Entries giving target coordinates
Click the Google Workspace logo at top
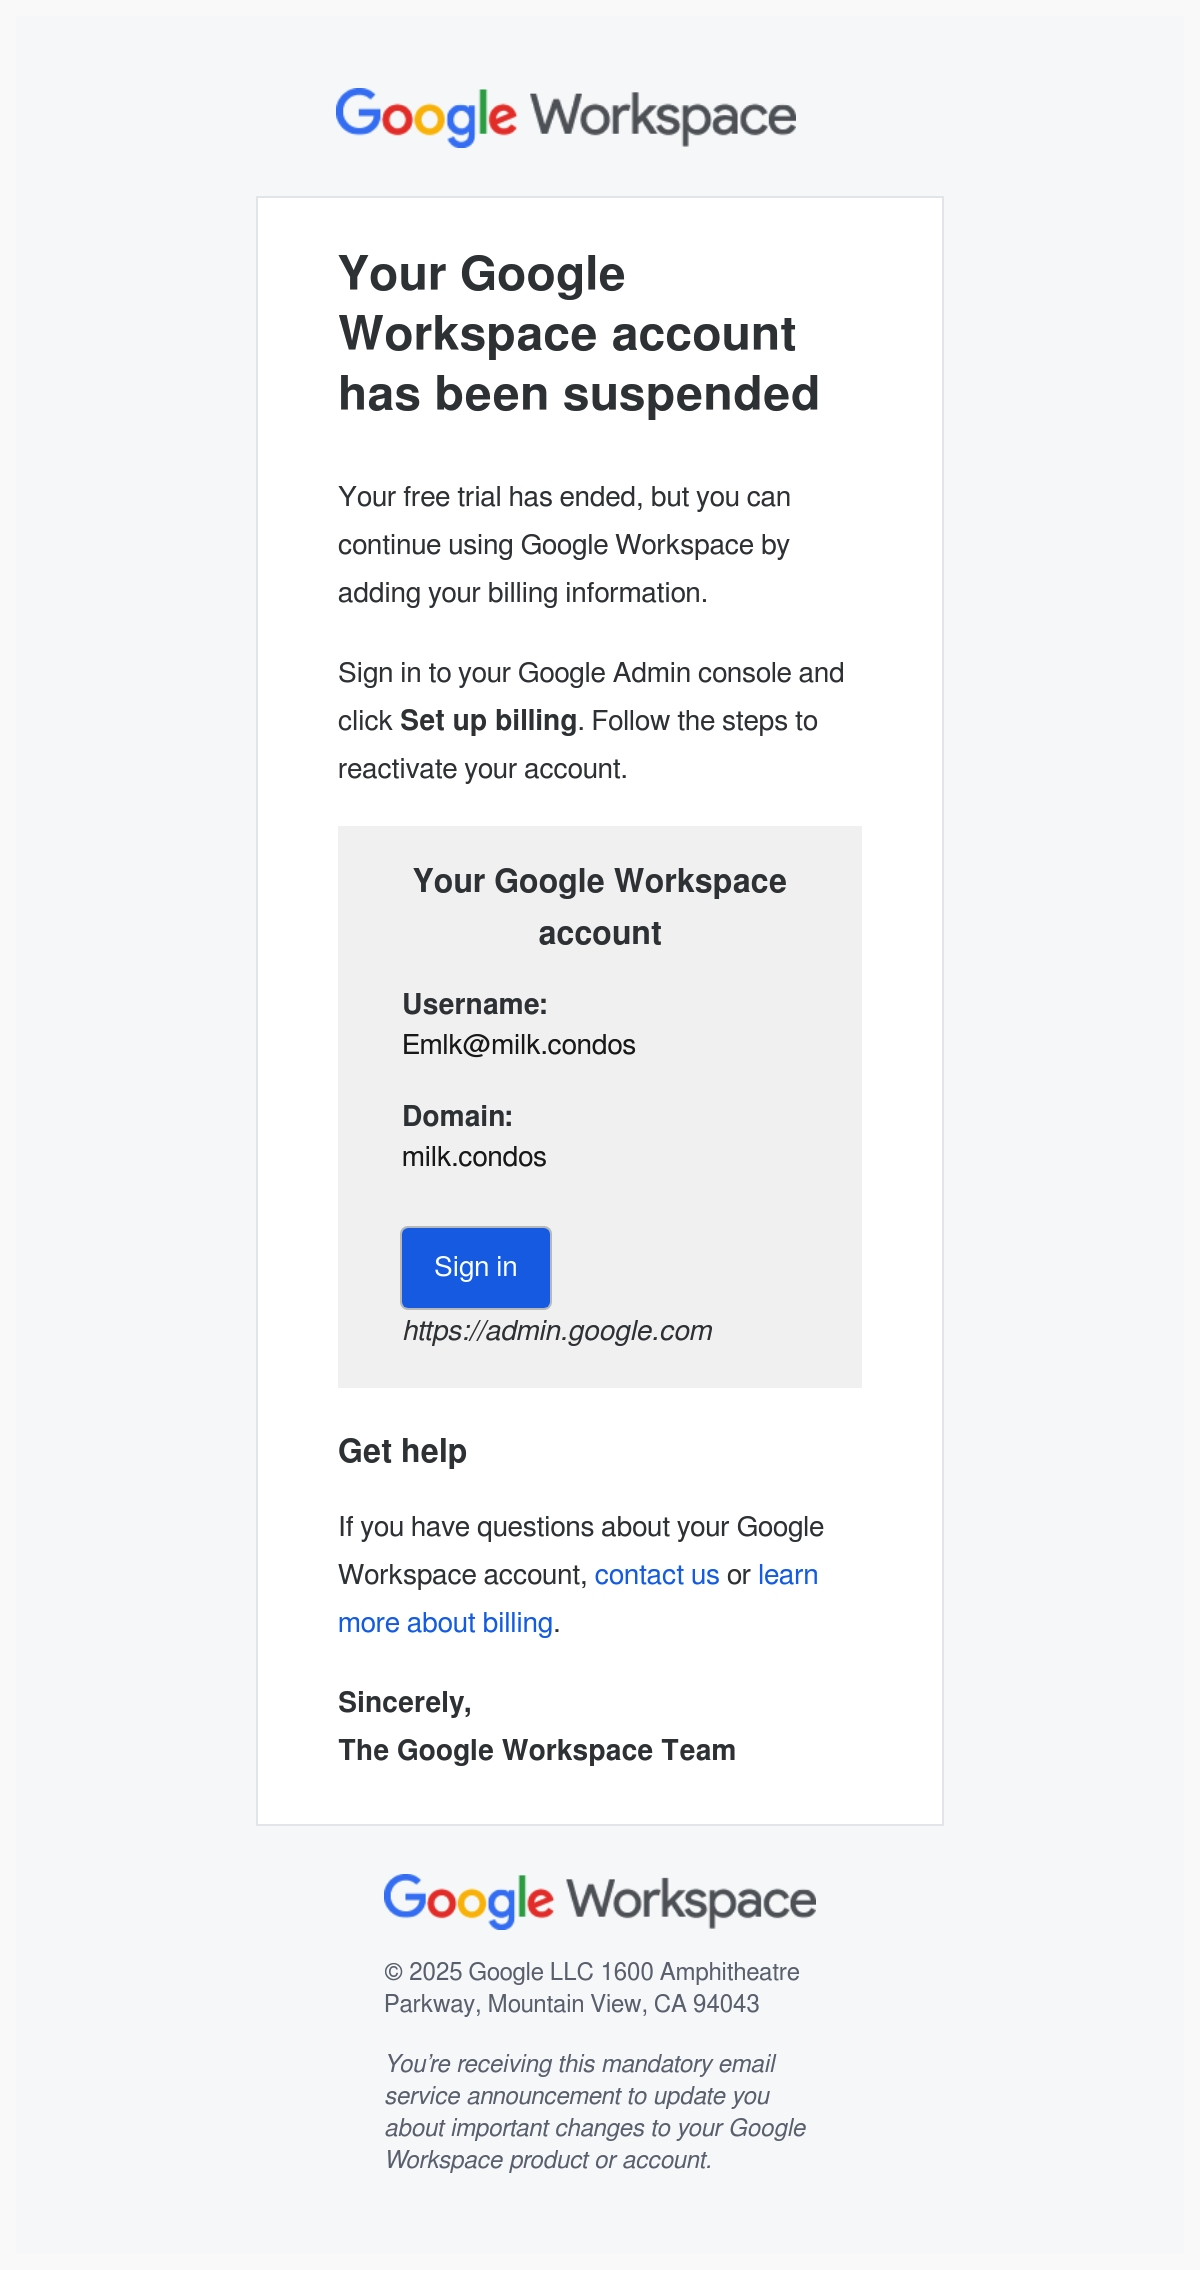This screenshot has width=1200, height=2270. 566,117
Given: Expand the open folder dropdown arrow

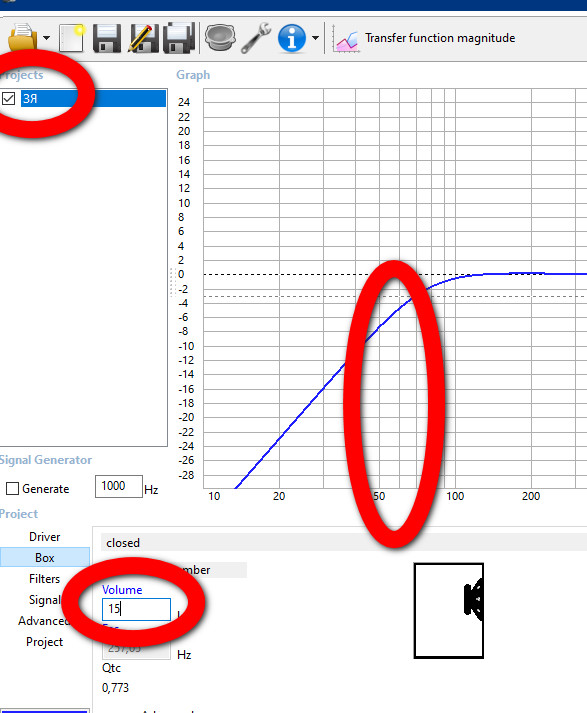Looking at the screenshot, I should click(x=46, y=38).
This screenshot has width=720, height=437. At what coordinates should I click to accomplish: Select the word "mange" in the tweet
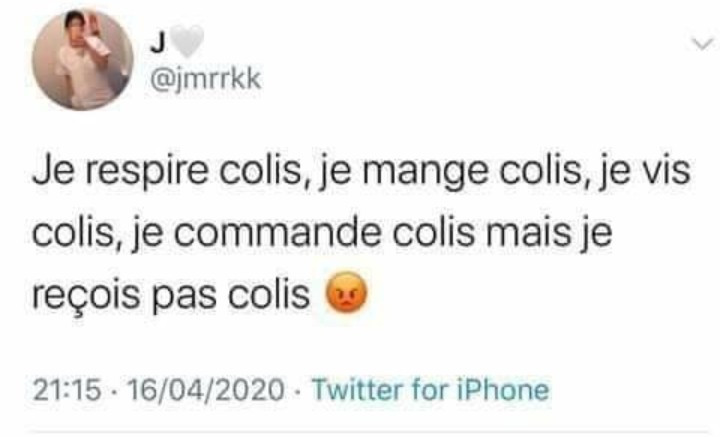tap(425, 173)
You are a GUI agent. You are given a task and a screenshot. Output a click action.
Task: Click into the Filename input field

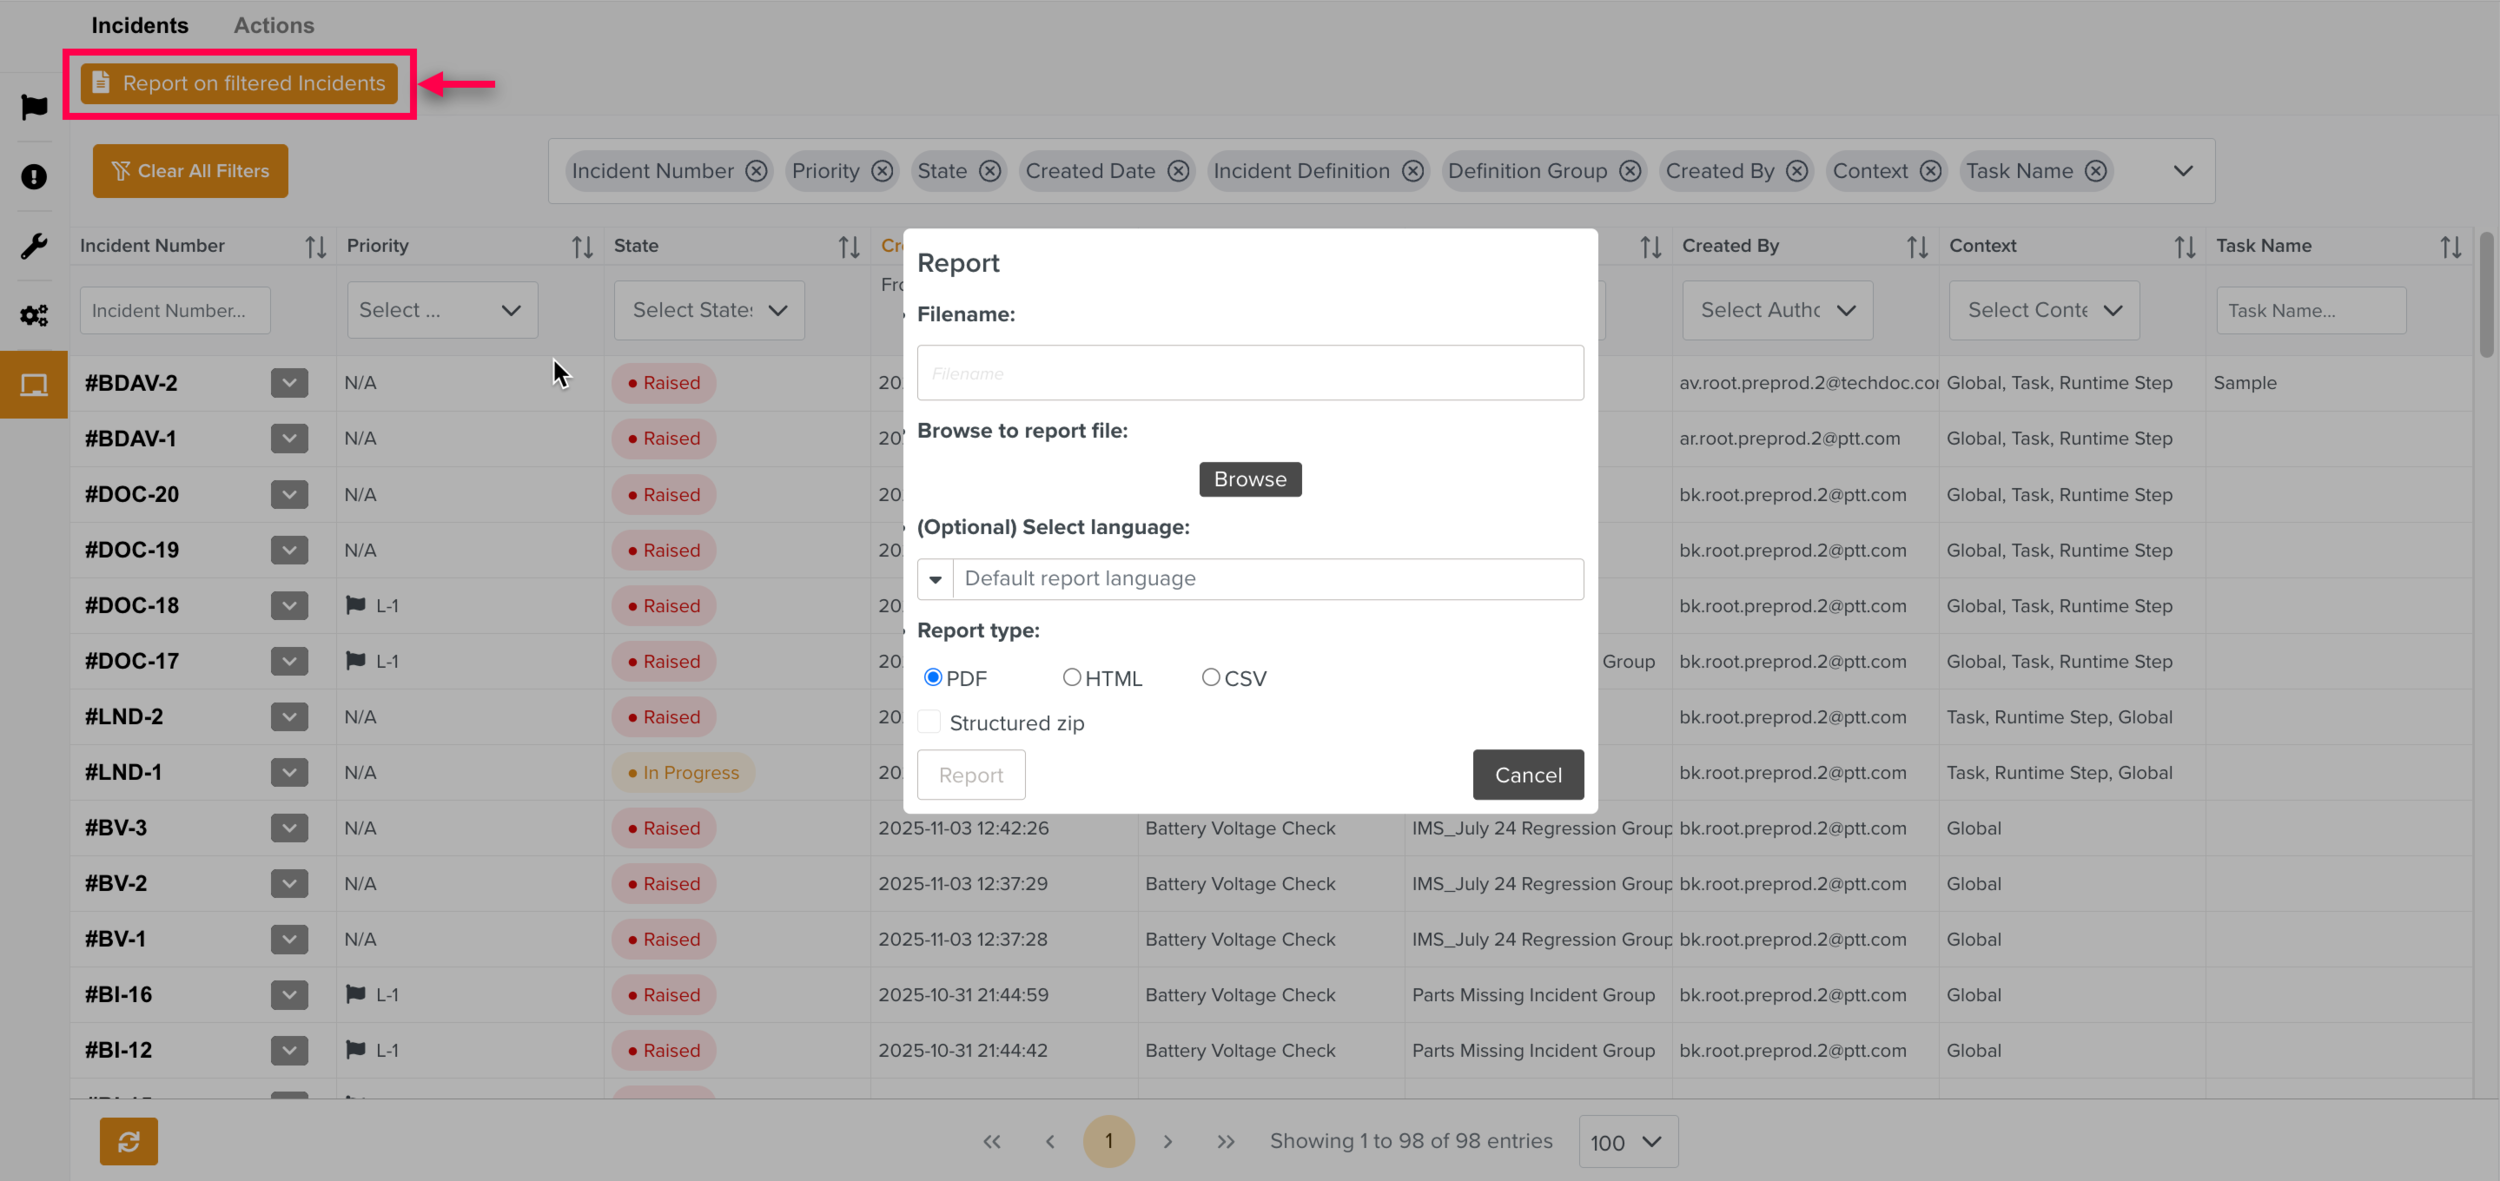click(x=1250, y=373)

**Given exercise**
Copy every row above word for word, but leave out the pictures.

**Completed task**
Click the Google Workspace logo at top
This screenshot has width=1200, height=2270. 566,117
Given: Expand the open folder dropdown arrow

Looking at the screenshot, I should click(x=46, y=38).
This screenshot has width=720, height=437. At what coordinates should I click to accomplish: Select the word "mange" in the tweet
tap(425, 173)
You are a GUI agent. You are given a task and a screenshot. Output a click action.
Task: Click into the Filename input field

click(x=1250, y=373)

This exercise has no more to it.